Gastroenterology: Screening for Esophageal Cancer

In a small but rigorous pilot study, a team led by gastroenterologist Stephen Meltzer demonstrated that a minimally invasive biomarker-based strategy they developed was 90% successful in detecting the most common form of esophagus cancer.

The team’s case-control study, published in Gastroenterology, combined a biomarker panel that predicts esophageal squamous cell carcinoma with a small sponge designed to collect cell samples from people at risk of developing the disease.

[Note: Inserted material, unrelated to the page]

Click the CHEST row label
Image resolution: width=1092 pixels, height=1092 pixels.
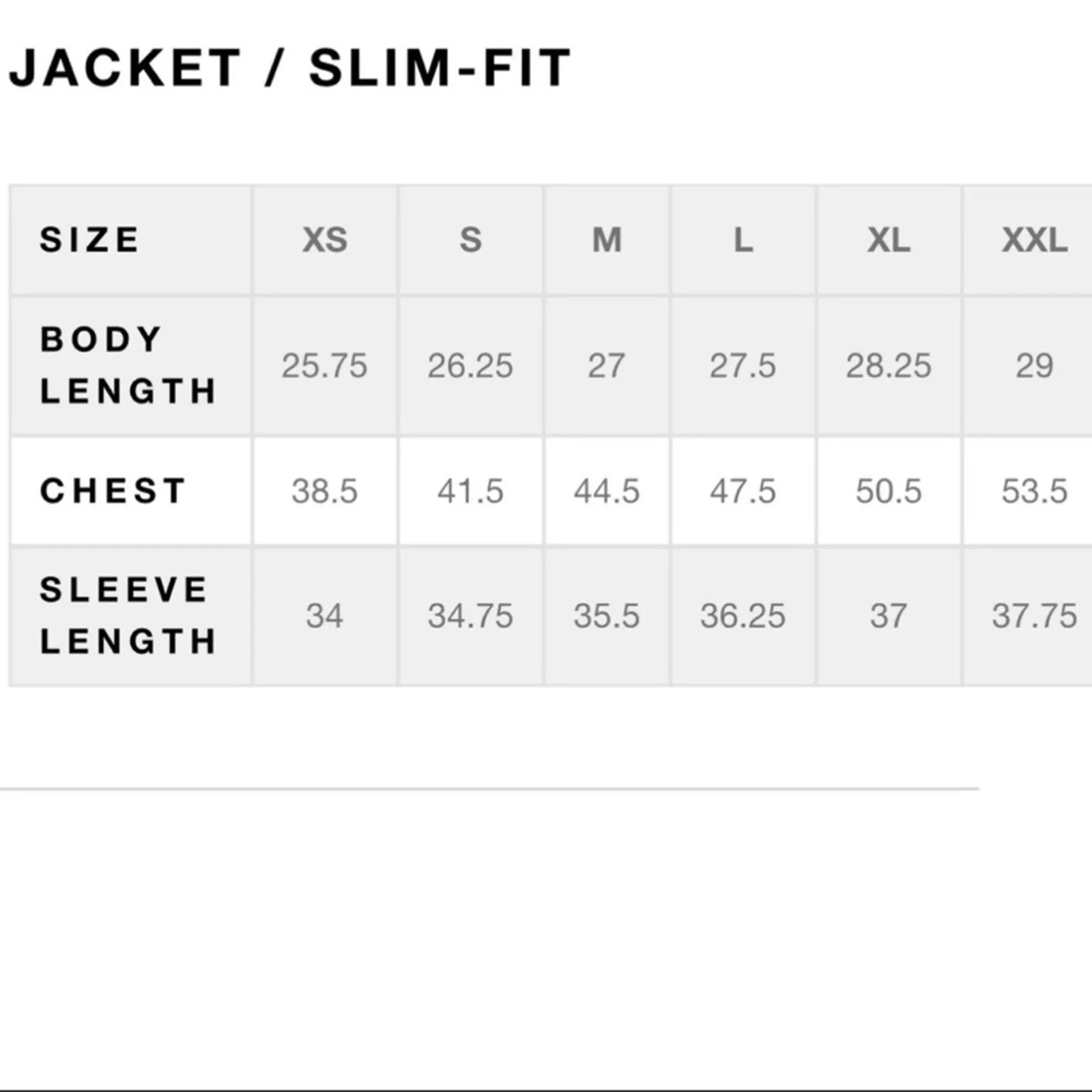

Cancer of the esophagus is the seventh most common cancer and the sixth most lethal form of the disease in the world, claiming 544,000 lives in 2020. While relatively rare in the United States, the disease is more common in stretches of Asia, as well as in southern and eastern Africa. Early detection is key to survival, but by the time symptoms — such as trouble swallowing, weight loss, anemia or bleeding — become apparent, the cancer is often too advanced to cure. The five-year survival rate is less than 20%.

During the screening test, the patient swallows the sponge, which is compressed inside a capsule that has a string attached to it. After the capsule has made its way to the bottom of the esophagus, its coating dissolves, allowing the sponge to expand to roughly the size of a nickel with the string still attached. A clinician gently pulls the string until the sponge emerges from the patient’s mouth. The sample, rich with cells from the entire length and circumference of the esophagus, is sealed in a tube and sent to be tested against the specific DNA-based biomarker panel.

Meltzer says the test could bring efficient, inexpensive and noninvasive screening to areas of the world where access to health care is scarce.

“With esophageal cancer, diagnosis is a matter of life and death,” he says. “There are tests to detect Barrett’s esophagus and esophageal carcinoma. But currently, there is no inexpensive, minimally invasive screening tool that can be used regularly to diagnose people who are specifically at risk for esophageal squamous cell carcinoma.”